How to build a Snowflake Analytics Agent
This AI agent translates plain English business questions into actionable, C-suite-ready insights by automatically querying a Snowflake data warehouse and summarizing results.
Challenge
Business users struggle to get clear, executive-level answers from complex data warehouses without technical SQL knowledge.
Industry
Operations
Advertising
SaaS
Department
Sales
Operations
Integrations
OpenAI
OneDrive
Snowflake
Workflow Overview
This flow is designed to answer user questions about a Snowflake data warehouse, using both a data dictionary and live database queries, and then provides a C-suite-friendly, well-formatted answer.
1. User Input
Node: Input
Purpose: The user enters a question or request (e.g., “Which customers have placed the most orders over the past 30 years?”).
2. Data Dictionary Lookup
Node: Data Dictionary (Knowledge Base)
Purpose:
The user’s question is sent to a knowledge base (in this case, a data dictionary stored in OneDrive).
This node helps provide context about the database structure, common analysis patterns, and available fields/tables.
It’s useful for both the AI and the user to understand what kinds of questions are possible and how the data is organized.
3. Snowflake Database Query
Node: Query Snowflake (Action Node)
Purpose:
To tell you more about this tool, let me inspect its exact properties.
(Fetching details about the "Query Snowflake" action...)Here’s how the Query Snowflake action node works in your flow:
Node: Query Snowflake (Action Node)
Purpose:
This node takes the user’s question (in plain English or SQL) and the list of available tables.
It translates the question into a Snowflake SQL query and runs it against your Snowflake database.
The output includes:
The actual SQL query that was executed.
The results of that query (as a table of data).
4. AI-Powered Analytics Explanation
Node: Anthropic (LLM Node)
Purpose:
The results from the Snowflake query, along with the original user request, are sent to an advanced AI model (Anthropic Claude 4.5 Sonnet).
The AI is instructed to:
Read the query results and the user’s question.
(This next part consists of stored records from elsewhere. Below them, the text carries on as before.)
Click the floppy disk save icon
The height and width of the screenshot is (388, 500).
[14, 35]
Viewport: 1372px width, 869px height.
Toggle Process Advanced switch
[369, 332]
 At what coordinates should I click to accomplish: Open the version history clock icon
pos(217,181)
Respond in clear, concise language suitable for C-suite executives.
Use Markdown formatting for tables and headers.
If the query is incorrect or cannot be answered, the AI will inform the user.
5. Output to User
Node: Output
Purpose:
The AI’s response is displayed to the user as the final output.
6. Sticky Note (for Builder Reference)
Node: Sticky Note
Purpose:
This is a builder’s note reminding you that the data is from the 1990s, so questions about recent years (like “last 12 months”) are not appropriate.
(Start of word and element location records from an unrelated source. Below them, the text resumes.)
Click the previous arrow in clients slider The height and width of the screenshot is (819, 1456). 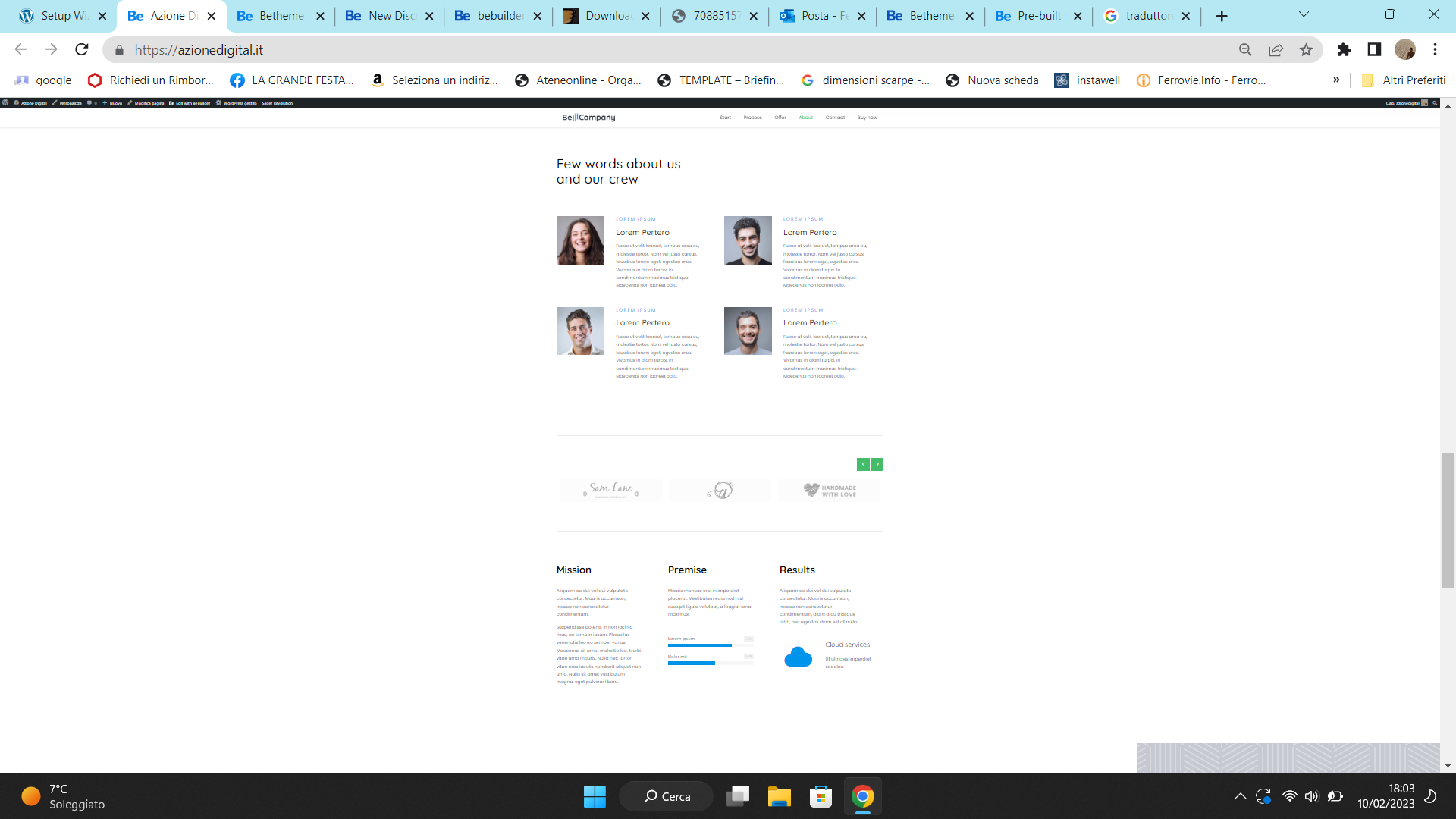click(x=863, y=464)
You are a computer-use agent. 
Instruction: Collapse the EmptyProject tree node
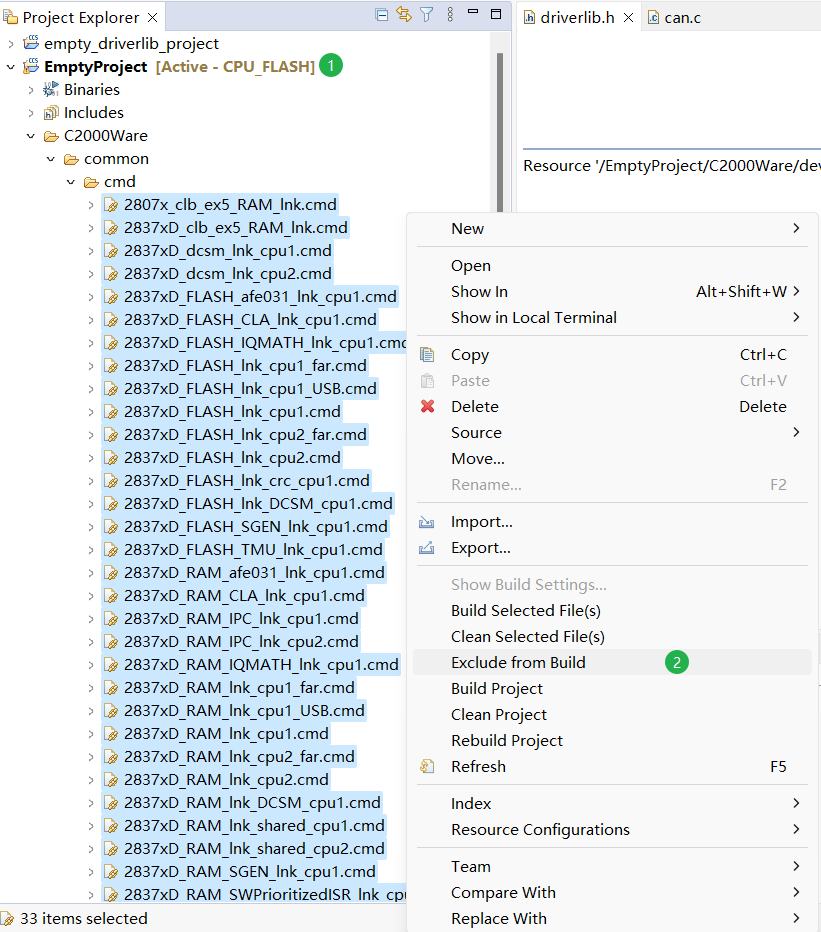tap(11, 67)
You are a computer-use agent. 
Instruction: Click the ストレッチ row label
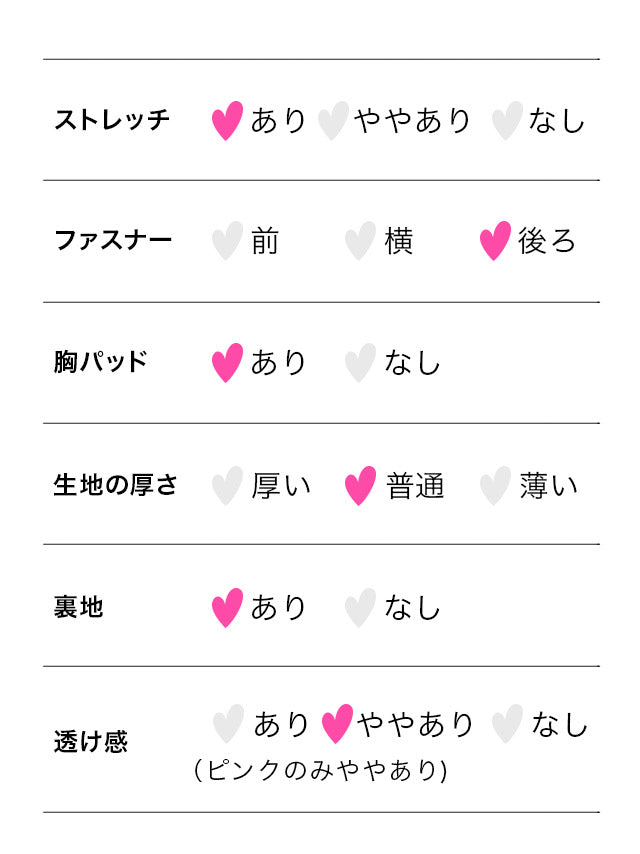(112, 121)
It also gives example questions you can ask.
Summary Table
Node Name | What It Does |
|---|---|
Input | User enters a question |
Data Dictionary | Looks up database structure/context |
Query Snowflake | Runs the user’s question as a query on Snowflake and gets results |
Anthropic | AI explains the results in business-friendly language |
Output | Shows the AI’s answer to the user |
Sticky Note | (Builder note: data is from the 1990s, gives example questions) |
In short:
This flow lets a user ask a business question, checks the data dictionary for context, runs a live query on Snowflake, and then uses AI to explain the results in a way that’s easy for executives to understand.